The 2nd Regiment Light Artillery U.S. Colored Troops was a regiment of African-American troops that served in the Union Army during the American Civil War. The different batteries of the 2nd Light Artillery operated independently across various theaters of the war, and one of its batteries, the Independent Battery from Kansas, is notable as the only US Army unit in the Civil War to be commanded entirely by Black officers.

==Colored troops artillery==
In the Civil War, "light artillery" referred to horse-drawn field artillery that could be deployed quickly to battlefields, rather than heavy artillery based within fixed fortifications. Artillery regiments were divided into companies, called batteries, and each battery fielded up to 6 guns. The majority of US Colored Troops artillery regiments were heavy artillery units based at forts, but the batteries of the 2nd Colored Light Artillery were also often assigned to defend forts and act as heavy artillery, despite light artillery's primary role as a mobile field force.

==Unit history==
Black soldiers began enlisting in the United States Colored Troops in 1863. The 2nd Regiment Light Artillery was organized on March 11, 1864, from a group of new and pre-existing Colored Troops artillery batteries. Unlike most Civil War regiments, the different batteries of the 2nd Colored Light Artillery operated independently and were never based in the same area as a unified regiment. Each battery was a self-contained unit, and the 2nd Light Artillery Regiment had no field officers or noncommissioned staff. 9 batteries were recruited from different Southern states, and a 10th battery, the Independent Battery was based in Kansas. The officers of the Independent Battery were solely African American, and these men were the only commissioned Black artillery officers in the Civil War. As such, the Independent Battery was the only unit of the US Colored Troops to be commanded by Black officers rather than white officers during the Civil War. These officers were Captain H. Ford Douglas, Lieutenant William D. Matthews, and Lieutenant Patrick H. Minor.

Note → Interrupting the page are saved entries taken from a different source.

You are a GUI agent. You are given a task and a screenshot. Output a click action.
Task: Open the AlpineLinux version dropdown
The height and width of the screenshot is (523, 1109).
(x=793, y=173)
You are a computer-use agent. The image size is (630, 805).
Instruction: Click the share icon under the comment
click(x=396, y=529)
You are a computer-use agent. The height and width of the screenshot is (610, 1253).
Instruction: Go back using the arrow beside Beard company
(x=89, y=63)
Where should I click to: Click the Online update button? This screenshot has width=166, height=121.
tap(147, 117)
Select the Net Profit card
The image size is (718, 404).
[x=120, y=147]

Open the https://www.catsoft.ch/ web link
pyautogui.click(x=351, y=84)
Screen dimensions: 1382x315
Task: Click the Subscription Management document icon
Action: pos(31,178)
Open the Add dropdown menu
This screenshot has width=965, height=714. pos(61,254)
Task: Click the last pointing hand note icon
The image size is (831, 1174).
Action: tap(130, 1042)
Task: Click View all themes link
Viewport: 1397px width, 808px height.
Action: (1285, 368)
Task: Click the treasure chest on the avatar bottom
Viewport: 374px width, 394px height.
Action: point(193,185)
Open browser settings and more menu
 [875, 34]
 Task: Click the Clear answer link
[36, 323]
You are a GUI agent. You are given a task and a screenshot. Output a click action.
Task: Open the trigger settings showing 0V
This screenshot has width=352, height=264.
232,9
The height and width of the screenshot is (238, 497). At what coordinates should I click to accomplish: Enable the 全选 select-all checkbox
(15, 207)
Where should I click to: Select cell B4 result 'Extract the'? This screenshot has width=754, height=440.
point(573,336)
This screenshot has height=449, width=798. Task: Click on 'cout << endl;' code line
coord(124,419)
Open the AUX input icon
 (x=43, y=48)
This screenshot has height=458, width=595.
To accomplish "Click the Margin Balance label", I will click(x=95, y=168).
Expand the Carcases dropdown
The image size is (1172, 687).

The Independent Battery took part in the Battle of the Big Blue and the Battle of Westport in October 1864 during Price's Missouri Expedition. It was then tasked with guarding Fort Leavenworth, Kansas for the remainder of the war.

The other batteries were dispersed across the South and fought in various battles in different theaters. Although some batteries did fight as traditional mobile light artillery, others were tasked with guarding fortifications in the heavy artillery role. Battery A fought at the Battle of Nashville, Tennessee in December 1864, and Battery F fought at the Battle of Brice's Cross Roads, Mississippi in June 1864. Battery B was sent to guard the Mexican border in South Texas after the end of the war until March 1866. One section of Battery D, consisting of two cannons and 35 troops, was also present at the infamous Battle of Fort Pillow in April, 1864, where Black troops were summarily executed by Confederates after surrendering. Battery I joined Smith's Expedition to Tupelo in July 1864 at fought at the Battle of Tupelo in Mississippi later that month. Units of the 2nd Light Artillery also took part in the Battle of Big Creek in Arkansas in July 1864 (Battery E), and the Battle of Johnsonville (Battery A) in Tennessee in November 1864.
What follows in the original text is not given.